Drill 1 - This is the easiest and most common passing drill. Line your QB up with a line of receivers on the left or right side of the QB. Have the receivers run routes at the same time and the QB throw to one of them. You can add a DB into the mix to make it interesting.

Drill 2 - This drill helps with accuracy and decision making.

Have two receivers line up 5 yards apart and 10 yards away from the QB. Place one defender in between the receivers. Have your QB “thread the needle” and keep the ball out of the defenders reach.

Catching Drills

Drill 1 - This drill helps receivers catch unexpected or errant throws.

Have the WR line up 10 yards away from the QB with the WR's back to the QB. As soon as you say go, the QB will throw the ball at the WR and the WR should turn around and catch the ball. The WR will have no idea where the ball is going to be until the last second. The WR should react quickly and snag the ball out of the air.

Drill 2 - This helps the receiver make quick decisions and improve catching dramatically.

Two QBs should stand next to each other, each holding two balls and facing the WR. The WR should stand 5 yards back facing the two QBs.
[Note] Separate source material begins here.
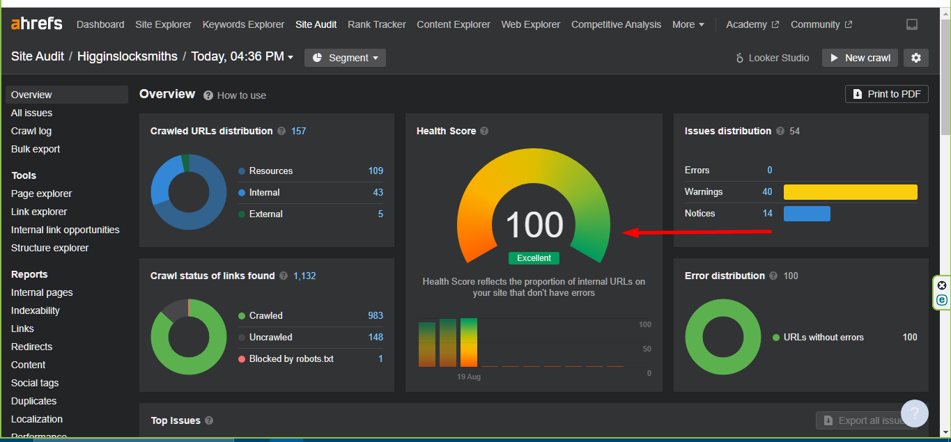Screen dimensions: 951x442
Task: Select All issues in the sidebar
Action: (31, 113)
When you give the signal, the first QB should throw the ball. As soon as the ball touches the WRs hand, the other QB should throw the ball. Repeat until all the balls are thrown.

Route Running Drills

The best way to improve route running is to practice, practice, practice. At first, break it down and go half speed, focusing in on the receiver's breaks. Do not throw any balls until the routes are run properly. Once the kid’s routes are “crisp”, start throwing balls to them. Have a contest to see which child runs the best routes and they will all compete and strive for perfection! The best receiver of all-time, Jerry Rice, was not the fastest, tallest, or the best jumper in the game. He did, however, run crisp discipline routes that set him apart from all the others.
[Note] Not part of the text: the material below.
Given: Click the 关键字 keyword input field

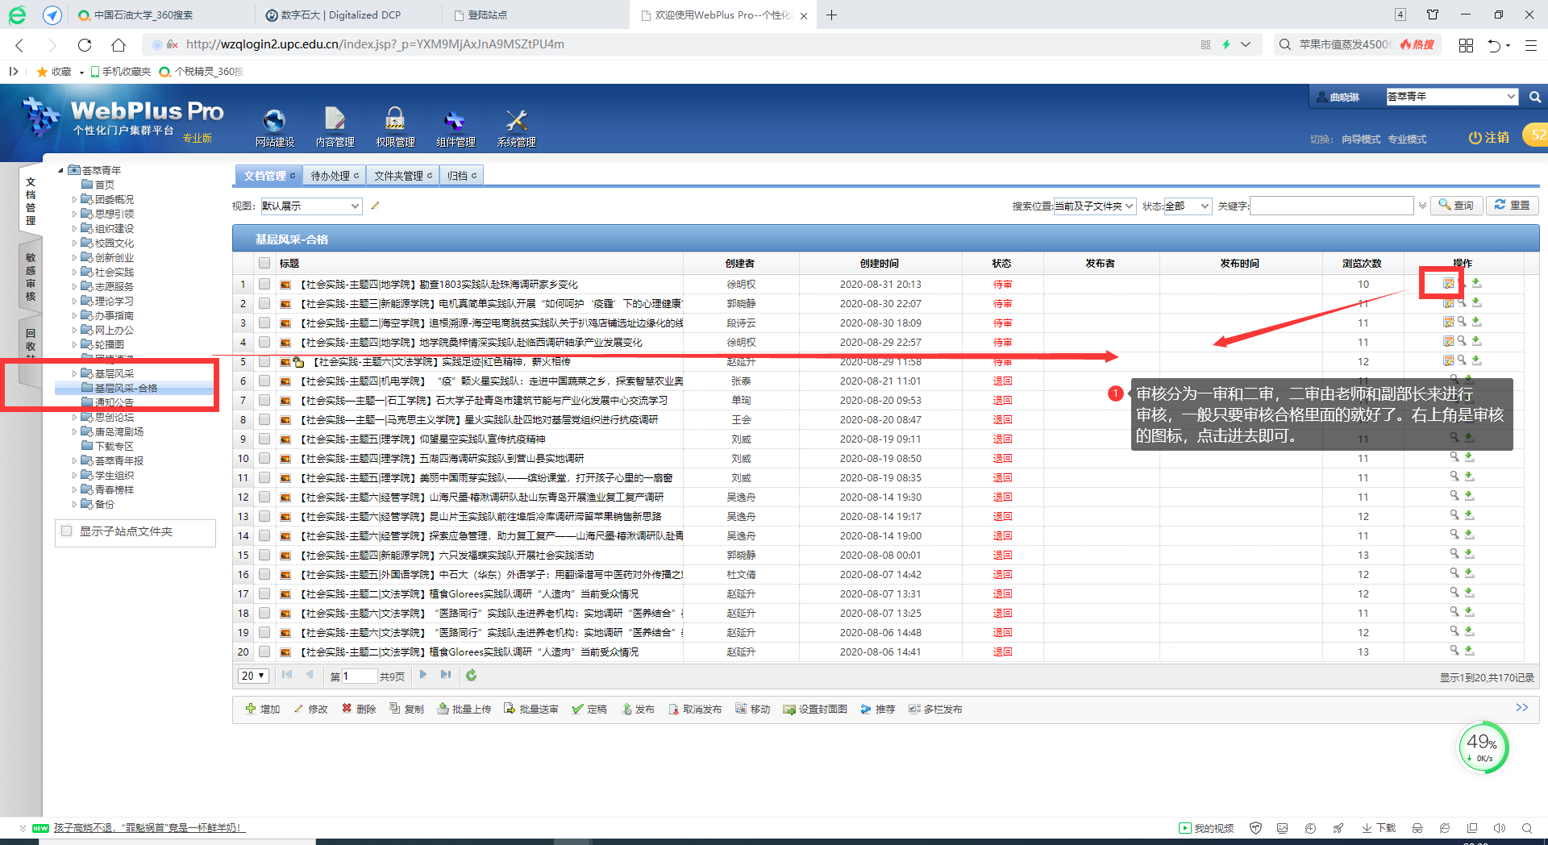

Note: Kids do not understand depth like adults do. When calling out routes to younger kids, talk in terms of “steps” rather than yards or feet. In other words, run a “7 step hook” instead of a “7 yard hook”. Have them count their steps when they run their routes. It will help!

Ball Carrying Drills

Drill 1 - This drill helps the ball carrier get better at cutting and juking. Set up an obstacle course with cones. Tell your ball carrier to run and juke when they reach each cone. You can also use spins or back steps in place of jukes. Drill 2 - This drill helps the ball carrier beat defenders in open space. Set up a 5 x 7 yard square with cones. Place a defender in the middle. Have your ball carrier go one-on-one with a defender. See if the runner can make it to the other end without getting caught.

QB Mobility Drills

Drill 1 - This drill teaches QB mobility from an accelerated blitz.
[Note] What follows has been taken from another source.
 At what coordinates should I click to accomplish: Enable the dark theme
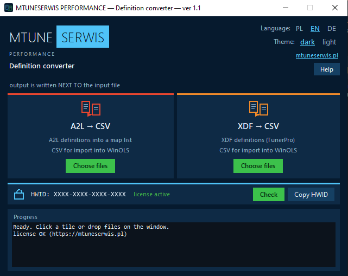(x=307, y=42)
Have the QB line up in shotgun behind the C. The C should snap the ball and run a 7 step hook. Have a defender blitz the QB, starting 3 yards closer than the usual blitz line location. For example: If your league's blitz line is 7 yards, then the BZ should line up 4 yards from the LOS. The QB should avoid the blitz as best as possible before hitting the C as the C turns and looks for the ball.

Drill 2 - This drill shows the QB why vision is important.

Have the QB line up in shotgun behind the C. Have a defender blitz the QB from the usual DB position from different angles. The QB should “elude” the defenders for 5 seconds before they throw the ball.

Defensive Drills

Flag Pulling Drills

Drill 1 - This is a good flag pulling and vision drill.

Set up a 10 x10 yard square. Put all your players in the middle of the square. When you give the signal, each player must pull the other players flags while dodging others trying to pull their own flag. Last player standing wins. This is FUN! Your kids will love it.

Drill 2 - This is a great drill for taking angles and pulling flags.

Set up a 15 x 15 triangle yard with cones. Have two sets of lines, one on each bottom corner. One side is the ball carrier, the other the flag puller. When you give the signal, the ball carrier should sprint towards the point of the triangle while the flag puller cuts the ball carrier off before they reach either top cone.

Interception Drills

Drill 1 - This drill helps the DB “make a play” off a tipped ball.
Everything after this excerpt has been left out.